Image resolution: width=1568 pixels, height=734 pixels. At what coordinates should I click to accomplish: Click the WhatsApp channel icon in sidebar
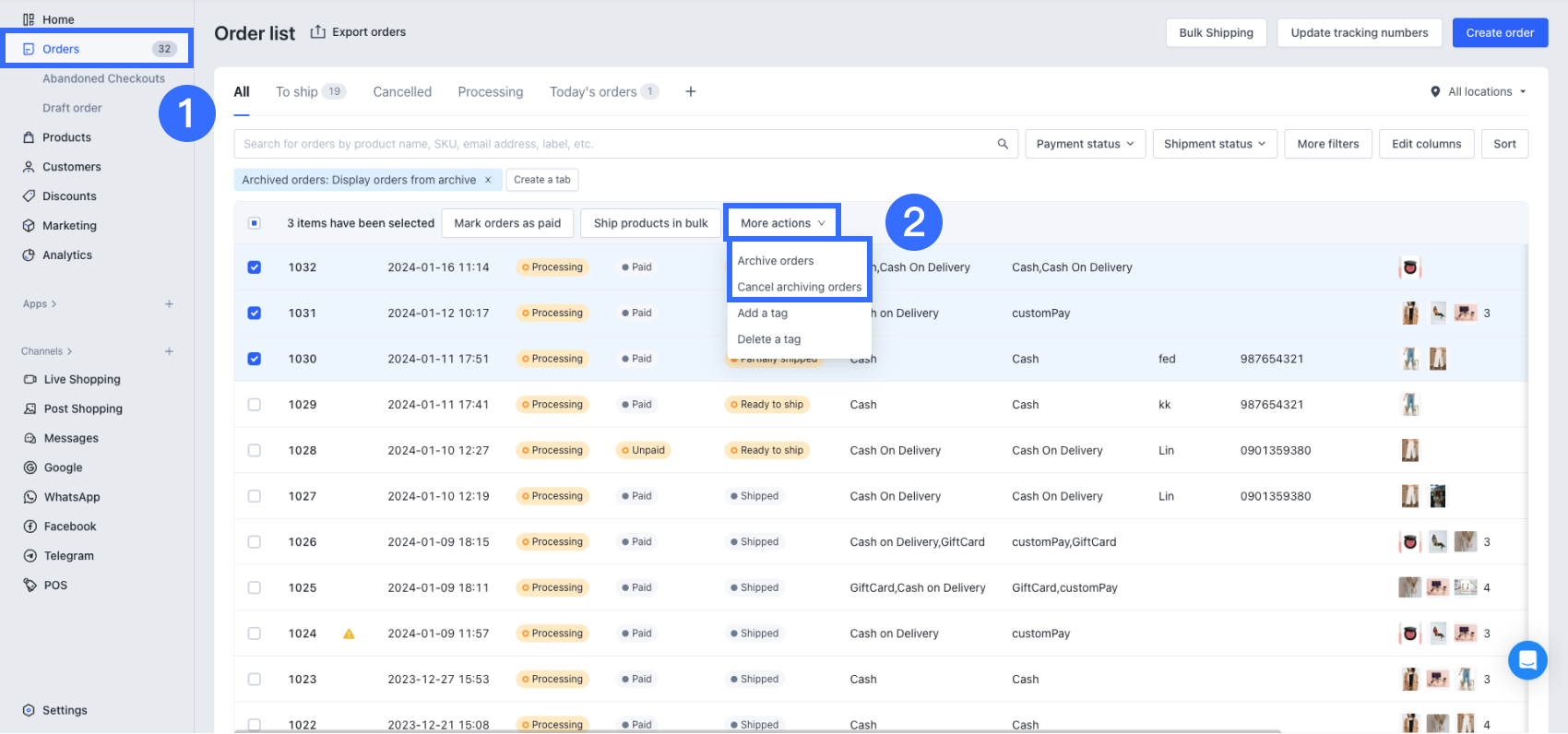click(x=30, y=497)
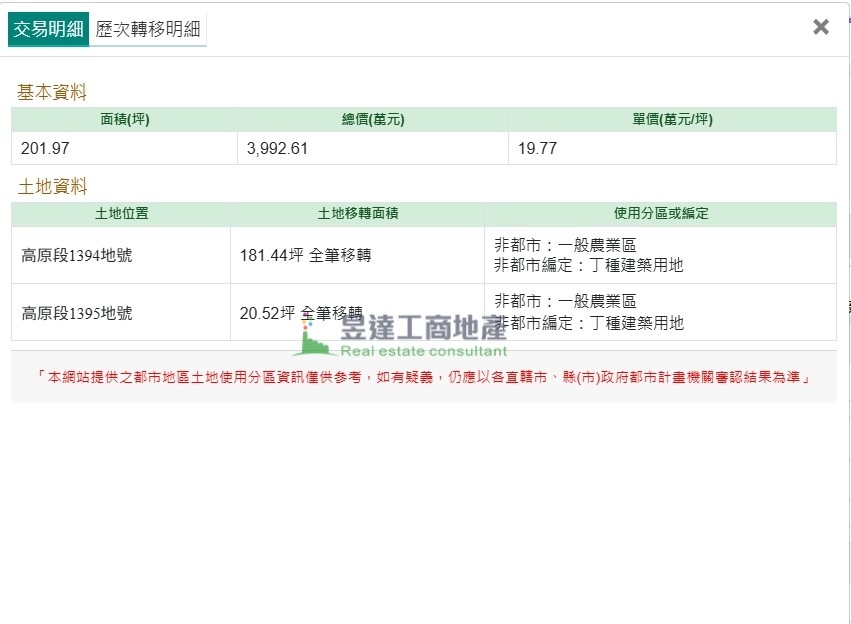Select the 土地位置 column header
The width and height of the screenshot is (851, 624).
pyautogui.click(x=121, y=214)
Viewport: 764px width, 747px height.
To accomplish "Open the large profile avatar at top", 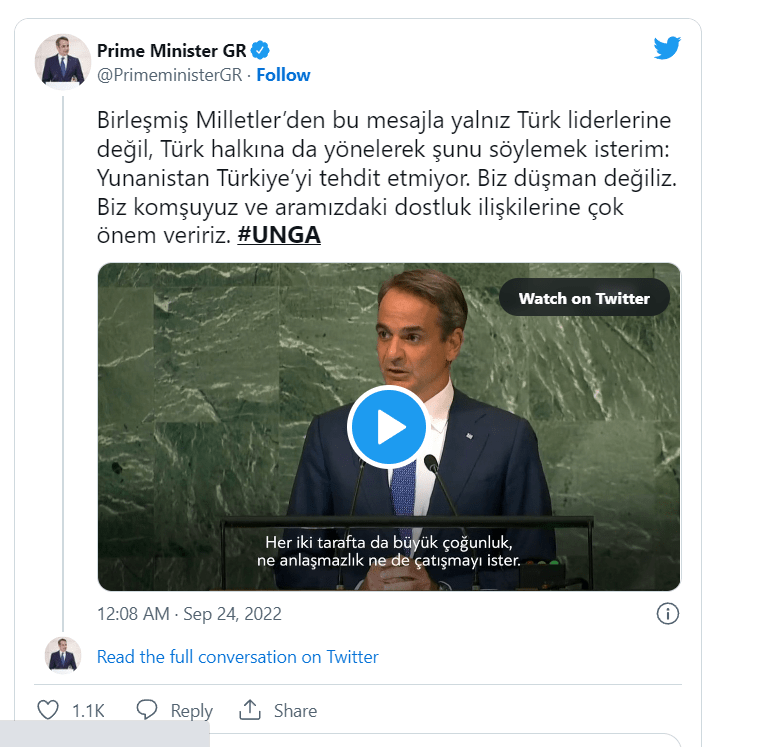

::::

• **What is required**: Please write out, word for word, only the lines from the one holding "Viewport: 764px width, 747px height." through the end of the records above, with both end lines included and the pictures dropped.

• **Solution for this exercise**:
Viewport: 764px width, 747px height.
To accomplish "Open the large profile avatar at top", 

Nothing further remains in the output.